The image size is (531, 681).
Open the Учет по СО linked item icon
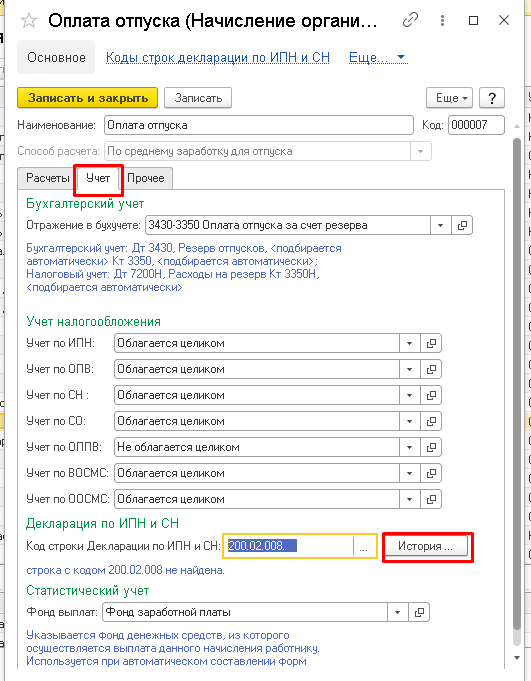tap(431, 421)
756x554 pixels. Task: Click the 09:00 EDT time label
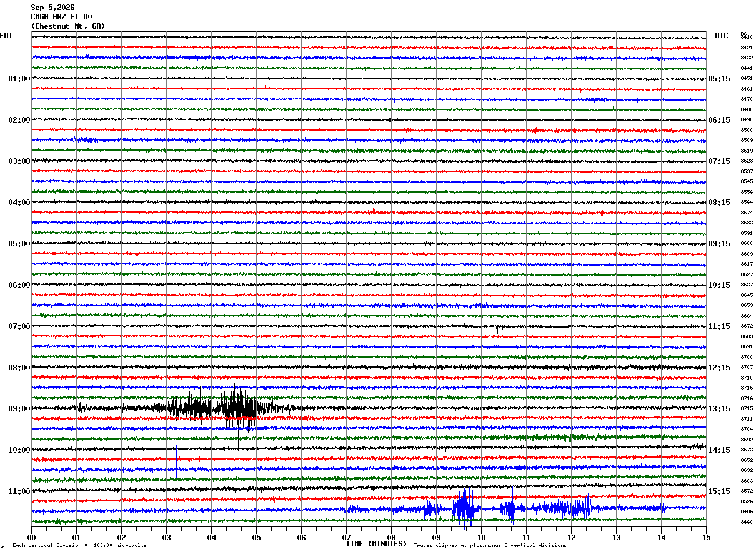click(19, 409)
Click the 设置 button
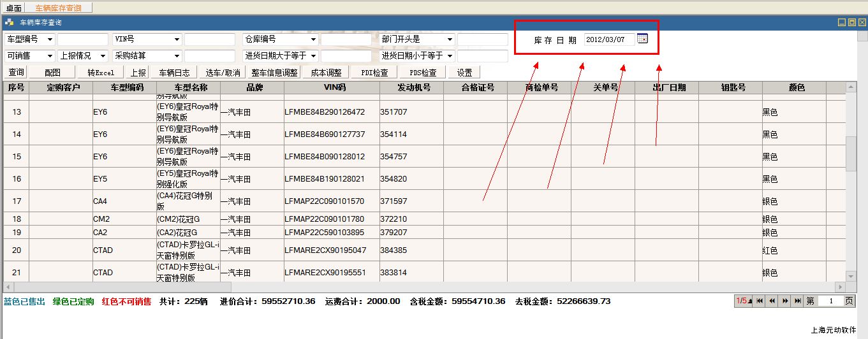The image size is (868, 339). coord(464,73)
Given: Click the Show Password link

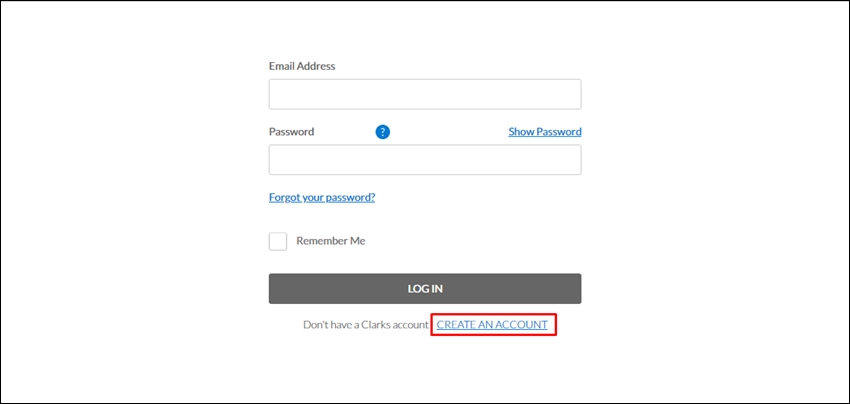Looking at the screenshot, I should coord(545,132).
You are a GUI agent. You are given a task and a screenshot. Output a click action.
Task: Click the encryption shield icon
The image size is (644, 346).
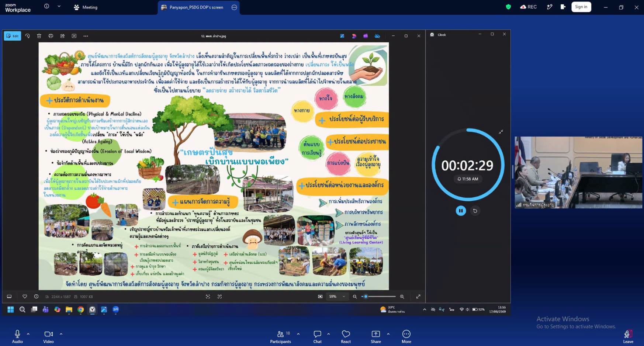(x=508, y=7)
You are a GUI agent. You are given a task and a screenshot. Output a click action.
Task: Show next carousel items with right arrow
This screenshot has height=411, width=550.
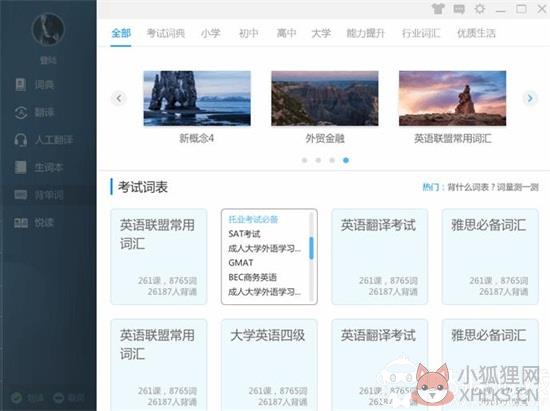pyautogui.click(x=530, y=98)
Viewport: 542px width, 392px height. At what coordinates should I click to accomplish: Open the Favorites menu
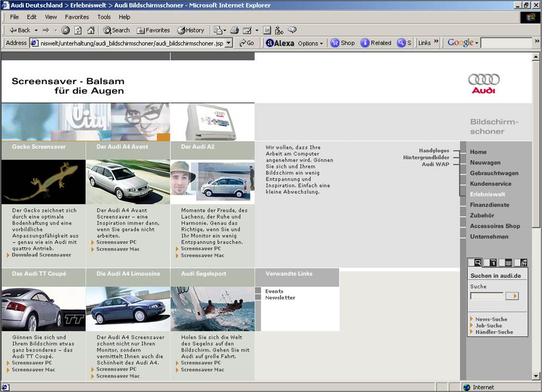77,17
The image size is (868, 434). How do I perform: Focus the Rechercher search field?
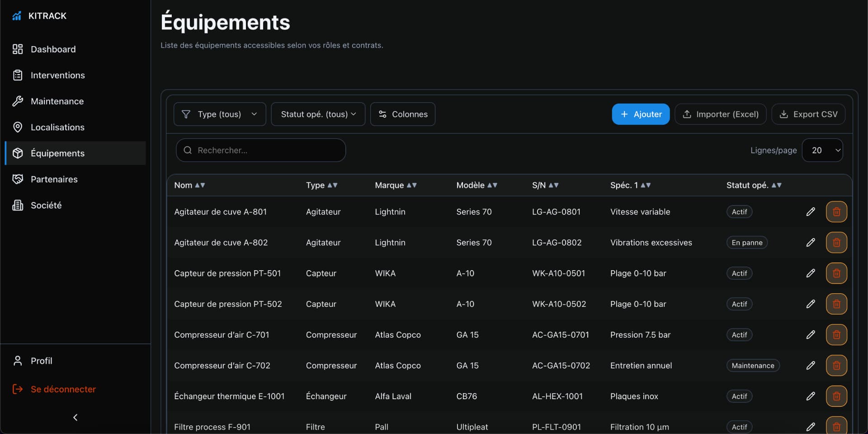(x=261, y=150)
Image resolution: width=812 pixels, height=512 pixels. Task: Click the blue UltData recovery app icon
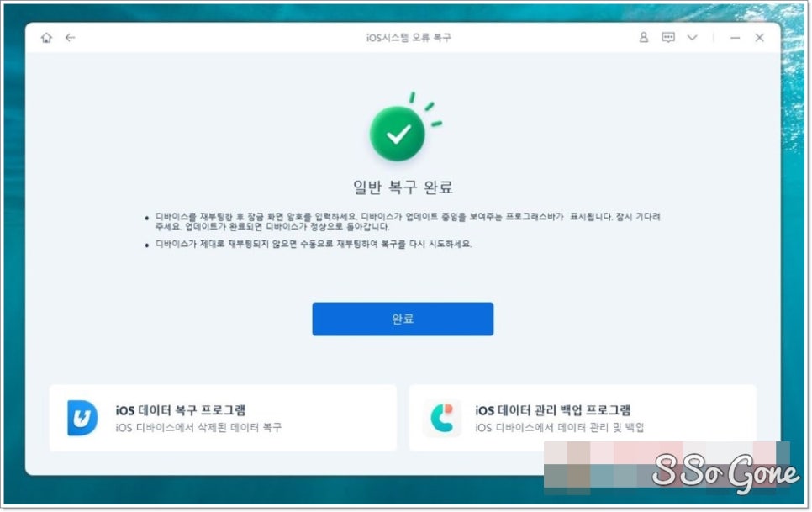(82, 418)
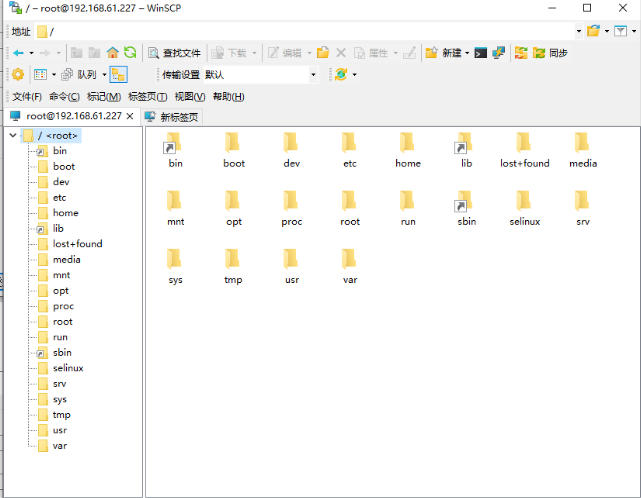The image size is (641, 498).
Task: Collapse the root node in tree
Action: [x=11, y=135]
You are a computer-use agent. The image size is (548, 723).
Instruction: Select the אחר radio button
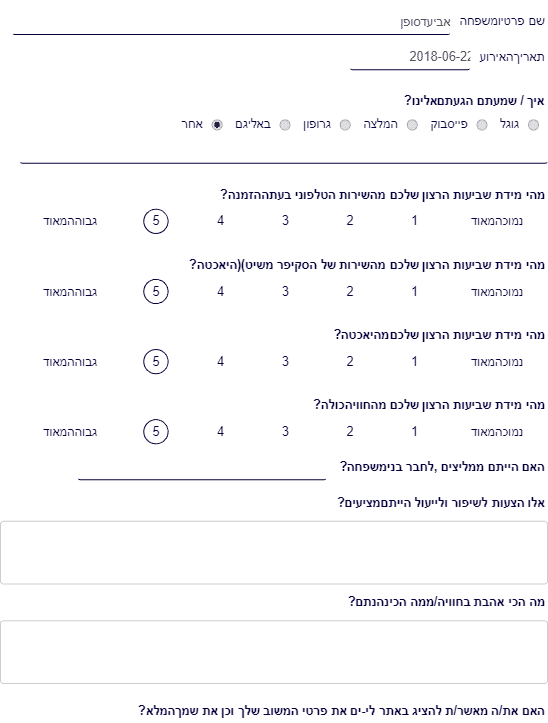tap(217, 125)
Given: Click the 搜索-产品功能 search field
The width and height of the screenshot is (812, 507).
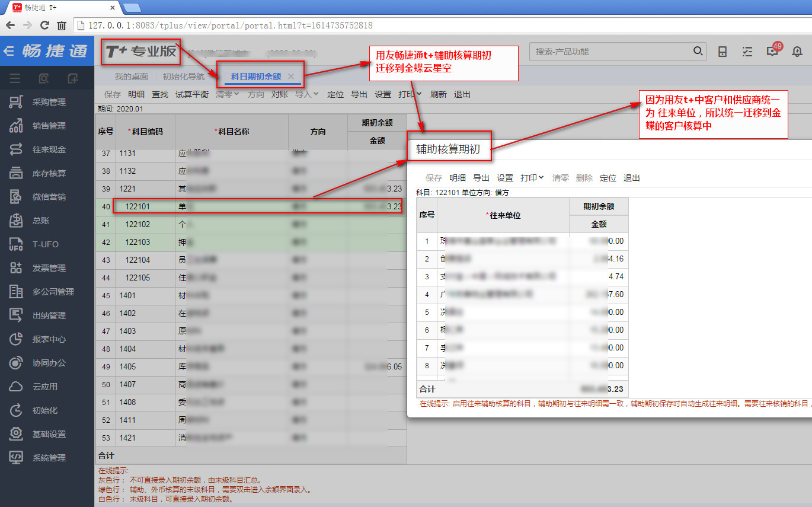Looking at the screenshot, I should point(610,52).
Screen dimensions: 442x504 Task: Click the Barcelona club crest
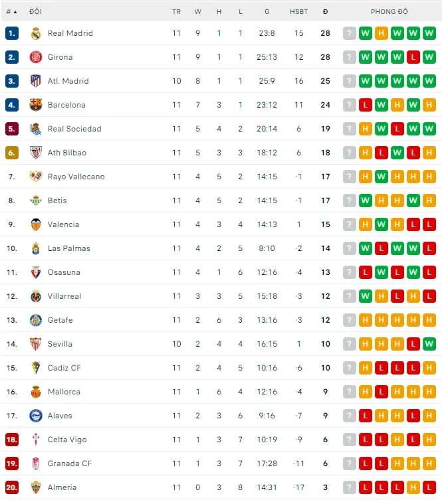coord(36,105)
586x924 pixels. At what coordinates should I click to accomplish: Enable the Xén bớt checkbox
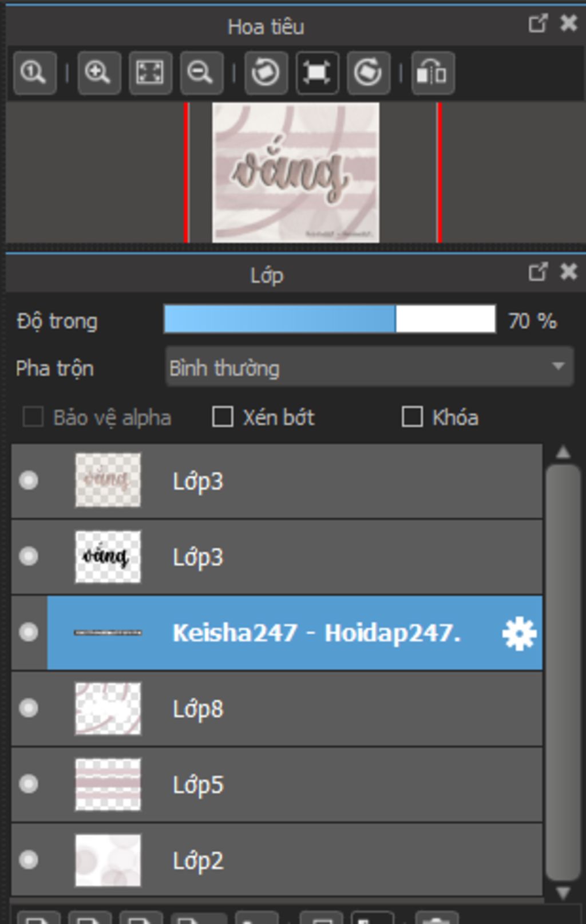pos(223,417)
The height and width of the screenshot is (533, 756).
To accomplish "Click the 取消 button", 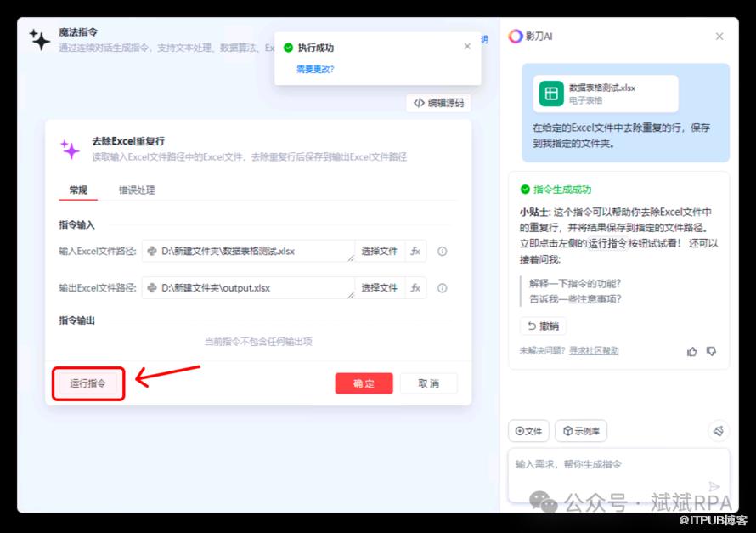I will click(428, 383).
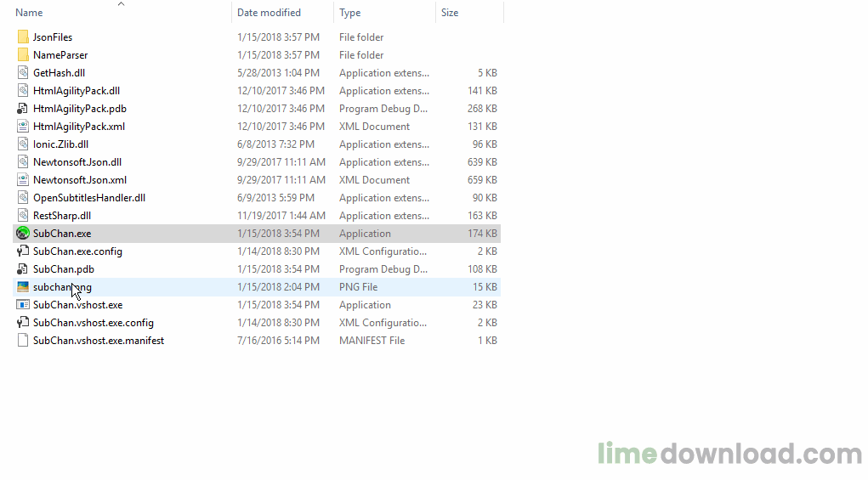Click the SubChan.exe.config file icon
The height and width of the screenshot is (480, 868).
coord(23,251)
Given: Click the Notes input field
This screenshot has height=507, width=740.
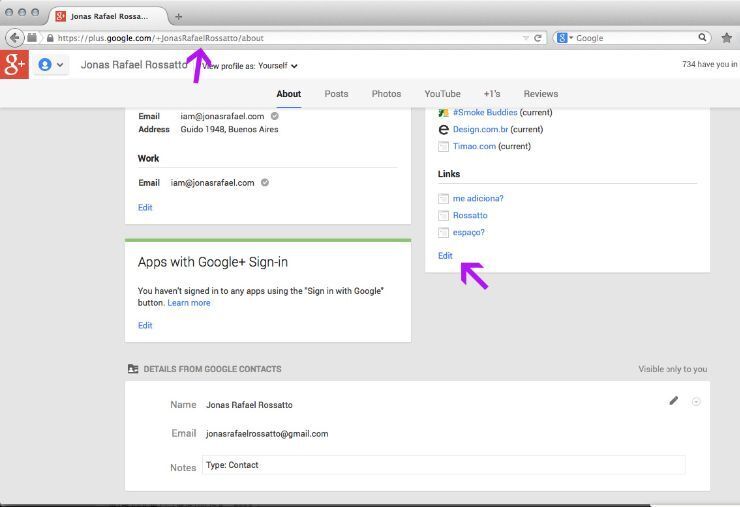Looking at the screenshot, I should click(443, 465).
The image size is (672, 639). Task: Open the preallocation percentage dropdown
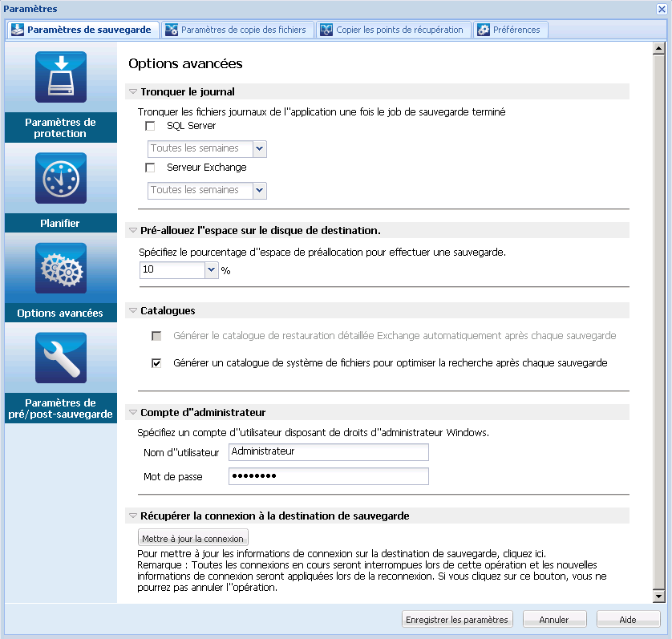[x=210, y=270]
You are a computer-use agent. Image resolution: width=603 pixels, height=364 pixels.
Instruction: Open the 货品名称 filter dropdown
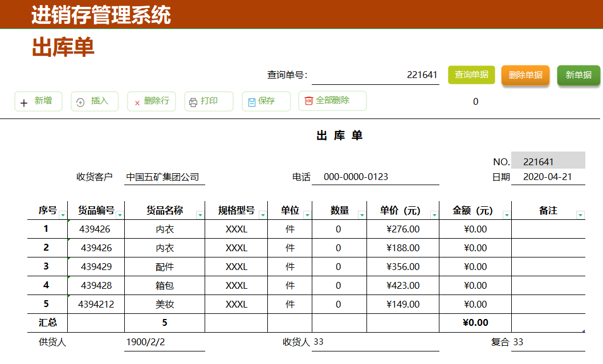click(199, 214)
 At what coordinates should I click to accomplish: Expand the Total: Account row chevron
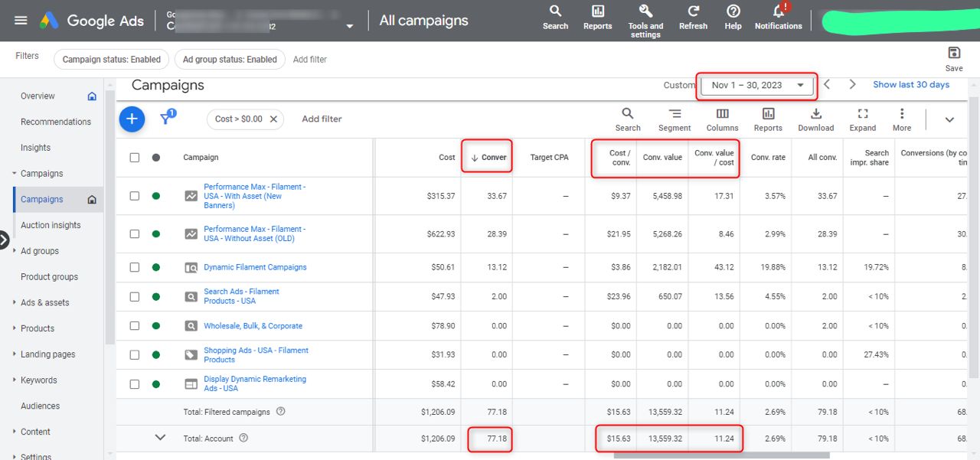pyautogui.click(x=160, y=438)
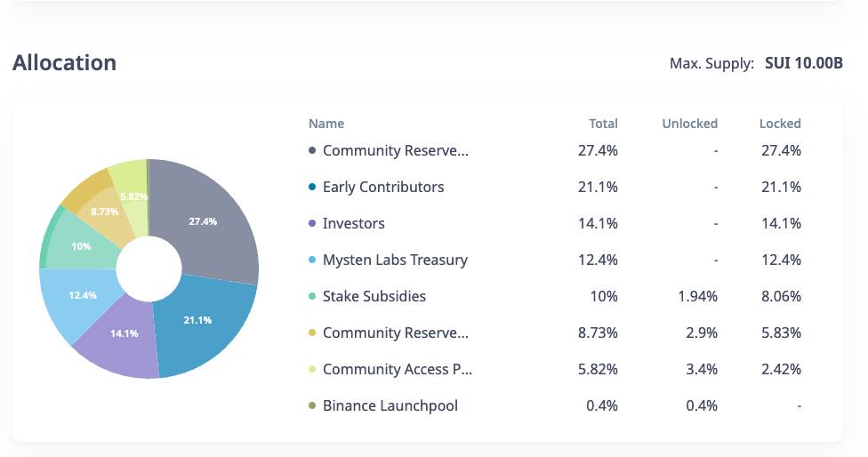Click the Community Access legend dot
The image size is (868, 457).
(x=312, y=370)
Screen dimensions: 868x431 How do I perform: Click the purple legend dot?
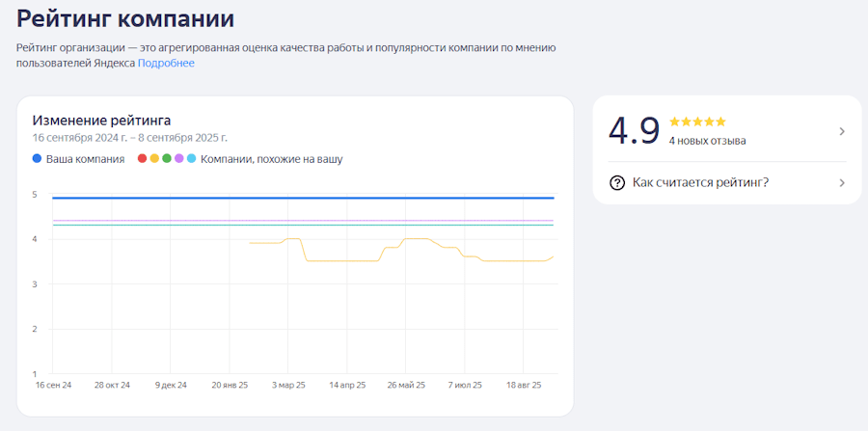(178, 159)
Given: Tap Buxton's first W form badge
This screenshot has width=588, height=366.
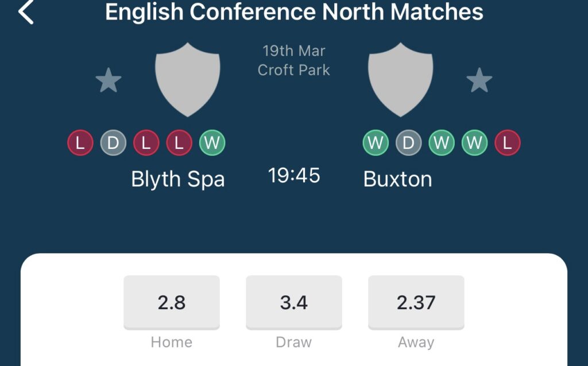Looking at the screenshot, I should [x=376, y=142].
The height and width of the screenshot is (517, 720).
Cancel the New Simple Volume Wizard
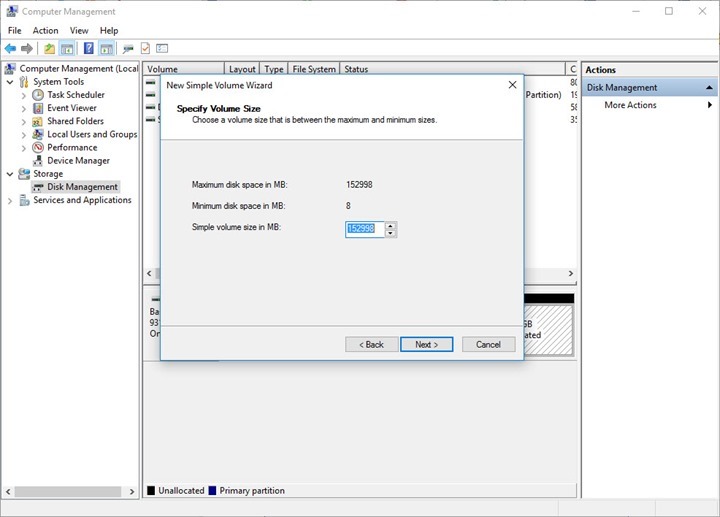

**WORK INSTRUCTIONS**. Your answer is the exact run of lines above from the one with "Open the Учет по СО linked item icon" through the one with "Task: Click the encryption shield icon", both ends included, minus any picture.

**RESULT**.
Open the Учет по СО linked item icon
tap(431, 421)
756x554 pixels. Task: Click the 09:00 EDT time label
click(19, 409)
Click the 设置 button
The image size is (868, 339). coord(464,73)
Given: Click the Show Password link

Looking at the screenshot, I should coord(545,132).
You are a GUI agent. You are given a task and a screenshot. Output a click action.
Task: Click the encryption shield icon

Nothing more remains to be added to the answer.